= Linda Kelly (author) =

English historian (1936–2019)

Linda Kelly (1 October 1936 – 12 January 2019) was an English historian and biographer, the author of ten books, whose specialised in the period of romanticism.

Born Linda McNair-Scott, she married the writer Laurence Kelly. Her books provided group biographies of writers, performers and politicians, linked through social and professional contacts in France and Britain over the period 1770–1840.

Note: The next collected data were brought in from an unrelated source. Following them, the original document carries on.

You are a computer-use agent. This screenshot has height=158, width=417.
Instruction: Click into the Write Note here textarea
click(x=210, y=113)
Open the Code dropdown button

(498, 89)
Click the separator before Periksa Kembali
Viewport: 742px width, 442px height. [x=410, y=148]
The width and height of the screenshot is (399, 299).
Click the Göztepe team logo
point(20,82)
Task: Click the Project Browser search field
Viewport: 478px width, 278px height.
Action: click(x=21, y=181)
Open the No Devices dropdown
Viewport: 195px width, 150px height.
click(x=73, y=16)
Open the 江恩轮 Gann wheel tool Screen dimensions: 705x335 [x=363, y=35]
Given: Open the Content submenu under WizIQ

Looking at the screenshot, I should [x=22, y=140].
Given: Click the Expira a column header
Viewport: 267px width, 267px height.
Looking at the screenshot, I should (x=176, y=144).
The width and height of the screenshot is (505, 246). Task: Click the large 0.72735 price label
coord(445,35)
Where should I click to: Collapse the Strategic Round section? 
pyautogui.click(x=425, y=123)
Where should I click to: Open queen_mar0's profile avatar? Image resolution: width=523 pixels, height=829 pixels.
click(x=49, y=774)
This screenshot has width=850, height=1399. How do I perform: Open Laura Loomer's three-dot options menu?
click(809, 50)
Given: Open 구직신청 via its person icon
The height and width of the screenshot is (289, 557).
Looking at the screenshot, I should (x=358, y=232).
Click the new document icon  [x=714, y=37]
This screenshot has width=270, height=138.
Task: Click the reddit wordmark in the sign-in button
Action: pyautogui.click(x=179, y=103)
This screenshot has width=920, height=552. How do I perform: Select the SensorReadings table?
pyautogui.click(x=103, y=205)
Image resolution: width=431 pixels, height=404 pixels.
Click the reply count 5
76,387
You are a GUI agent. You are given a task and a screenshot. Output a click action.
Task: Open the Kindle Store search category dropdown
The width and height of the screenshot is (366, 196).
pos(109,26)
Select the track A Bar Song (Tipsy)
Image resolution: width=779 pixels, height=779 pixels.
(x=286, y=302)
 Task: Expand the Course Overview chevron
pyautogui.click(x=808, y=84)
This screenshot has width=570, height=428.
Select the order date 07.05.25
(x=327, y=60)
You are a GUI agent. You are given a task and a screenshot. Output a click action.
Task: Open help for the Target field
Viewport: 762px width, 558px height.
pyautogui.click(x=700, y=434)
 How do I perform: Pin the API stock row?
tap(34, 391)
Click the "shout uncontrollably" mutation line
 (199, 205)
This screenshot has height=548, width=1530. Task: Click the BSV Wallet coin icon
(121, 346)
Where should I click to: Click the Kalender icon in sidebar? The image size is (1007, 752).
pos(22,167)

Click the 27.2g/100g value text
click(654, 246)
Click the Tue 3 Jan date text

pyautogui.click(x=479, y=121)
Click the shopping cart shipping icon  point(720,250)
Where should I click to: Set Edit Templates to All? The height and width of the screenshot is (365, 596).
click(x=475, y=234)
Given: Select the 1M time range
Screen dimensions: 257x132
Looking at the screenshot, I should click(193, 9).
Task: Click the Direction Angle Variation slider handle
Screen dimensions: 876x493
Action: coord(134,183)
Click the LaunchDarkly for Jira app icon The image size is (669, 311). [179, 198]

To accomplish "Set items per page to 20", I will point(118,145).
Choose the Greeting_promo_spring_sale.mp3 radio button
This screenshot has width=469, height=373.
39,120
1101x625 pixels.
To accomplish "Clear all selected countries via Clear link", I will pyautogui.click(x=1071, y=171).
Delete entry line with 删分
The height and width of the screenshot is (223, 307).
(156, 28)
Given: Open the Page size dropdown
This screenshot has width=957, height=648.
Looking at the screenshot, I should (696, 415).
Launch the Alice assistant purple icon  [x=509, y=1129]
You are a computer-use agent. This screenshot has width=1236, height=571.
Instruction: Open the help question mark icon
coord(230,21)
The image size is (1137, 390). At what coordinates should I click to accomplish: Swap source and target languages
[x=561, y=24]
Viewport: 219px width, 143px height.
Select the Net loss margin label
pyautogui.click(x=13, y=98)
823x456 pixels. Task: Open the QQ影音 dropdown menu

Kelly died on 12 January 2019, aged 82.

==Publications==
- The Marvellous Boy: The Life and Myth of Thomas Chatterton (1971)
- The Young Romantics: Paris 1827-1837 (1976; 2nd edition 2003)
- The Kemble Era: John Philip Kemble, Sarah Siddons and the London Stage (1980)
- Women of the French Revolution (1989)
- Juniper Hall: An English Refuge from the French Revolution (1991)
- Richard Brinsley Sheridan. A Life (1997)
- Susanna, the Captain and the Castrato: Scenes from the Burney Salon, 1779-80 (2004)
- Ireland's Minstrel: A Life of Tom Moore: Poet, Patriot and Byron's Friend (2006)
- Holland House: a History of London's Most Celebrated Salon (2013)
- Talleyrand in London: The Master Diplomat's Last Mission (2017).